Today's topic: The landline. A lot of people still have them, but as it's not the only game in town, it's an entirely different thing now.

(Credit to @punk-de-l-escalier who I was talking to about this and made some contributions)

  • for most of the heyday of the landline, there was no caller ID of any kind. Then it was a premium service, and unless you had a phone with Caller ID capability-- and you didn't-- you had to buy a special box for it. (It was slightly smaller than a pack of cigarettes.)
  • Starting in the early nineties, there WAS a way to get the last number dialed, and if desired, call it back. It cost 50 cents. I shit you not, the way you did it was dialing "*69". There's no way that was an accident.
  • If you moved, unless it was in the same city-- and in larger cities, the same PART of the city-- you had to change phone numbers.
  • As populations grew, it was often necessary to take a whole bunch of people and say "Guess what? You have a new area code now."
  • The older the house, the fewer phone jacks it had. When I was a kid, the average middle-class house had a phone jack in the kitchen, and one in the master bedroom. Putting in a new phone jack was expensive... but setting up a splitter and running a long phone cord under the carpet, through the basement or attic, or just along the wall and into the next room was actually pretty cheap.
  • Even so, long phone cords were pretty much a thing on every phone that could be conveniently picked up and carried.
  • The first cordless phones were incredibly stupid. Ask the cop from my hometown who was talking to his girlfriend on a cordless phone about the illegal shit he was doing, and his wife could hear the whole thing through her radio.
  • For most of the heyday of the landline, there was no contact list. Every number was dialed manually. Starting in the mid-eighties, you could get a phone with speed dial buttons, but I cannot stress how much they sucked, because you had to label them with a goddamn pencil, you only had ten or twenty numbers, reprogramming them was a bitch, and every once in a while would lose all of the number in its memory.
  • All of the phone numbers in your city or metro area were delivered to you once a year in The Phone Book, which was divided between the White Pages (Alphabetic), the Yellow Pages (Businesses, by type, then alphabetic), and the Blue Pages (any government offices in your calling area (which we will get to in a moment)).
  • Listing in the white pages was automatic; to get an unlisted number cost extra.
  • Since people would grab the yellow pages, find the service they need, and start calling down the list, a lot of local business names where chosen because they started with "A", and "Aardvark" was a popular name.
  • Yes, a fair chunk of the numbers in it were disconnected or changed between the time it was printed and it got to your door, much less when you actually looked it up.
  • One phone line per family was the norm.
  • Lots and lots and LOTS of kids got in trouble because their parents eavesdropped on the conversation by picking up another phone connected to the same line.
  • A fair number of boys with similar voices to their father got in trouble because one of their friends didn't realize who they were talking to.
  • And of course, there were the times where you couldn't leave the house, because you were expecting an important phone call.
  • Or when you were in a hotel and had to pay a dollar per call. (I imagine those charges haven't gone away, but who pays them?)

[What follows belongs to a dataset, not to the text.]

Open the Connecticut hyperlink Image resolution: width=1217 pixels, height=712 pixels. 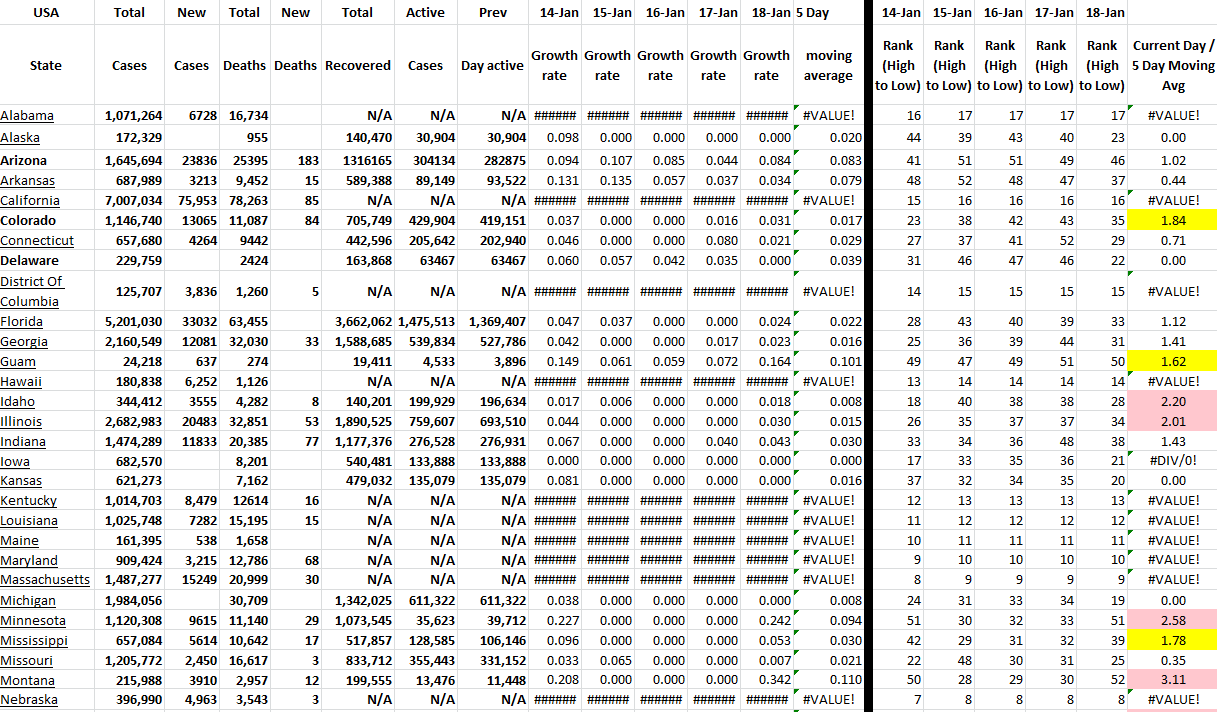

Since you can't do secondary bullet points, I'll break a couple of these items out to their own lists, starting with Answering Machines.

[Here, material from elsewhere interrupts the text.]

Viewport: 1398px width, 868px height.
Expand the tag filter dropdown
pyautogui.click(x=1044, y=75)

  • these precursors to voicemail were a fucking nightmare.
  • The first generation of consumer answering machines didn't reach the market until the mid-eighties. They recorded both the outgoing message and the incoming calls onto audio cassettes.
  • due to linear nature of the audio cassette, the only way to save an incoming call was to physically remove the cassette and replace it with a new one.
  • they were prone to spectacular malfunction; if the power went out, rather than simply fail to turn back on, they would often rewind the cassette for the incoming messages to the beginning, because it no longer knew where the messages were, or how many there were.
  • Another way they could go wrong was to start playing the last incoming call as the outgoing message.
  • Most people, rather than trying to remember to turn it on each time they went out and turn it off when they got back, would just leave it on, particularly when they discovered that you could screen incoming calls with it.
  • Rather a lot of people got themselves in trouble because they either didn't get to the phone before the answering machine, or picked up when they heard who was calling, and forgot that the answering machine was going-- thus recording some or all of the phone call.
  • Eventually the implemented a feature where you could call your answering machine, enter a code, and retrieve your messages. The problem was that most people couldn't figure out how to change their default code, and those that did didn't know it reset anytime the power went out. A guy I went to college with would call his ex-girlfriend's machine-- and her current boyfriend's-- and erase all the messages. He finally got busted when she skipped class and heard the call come in.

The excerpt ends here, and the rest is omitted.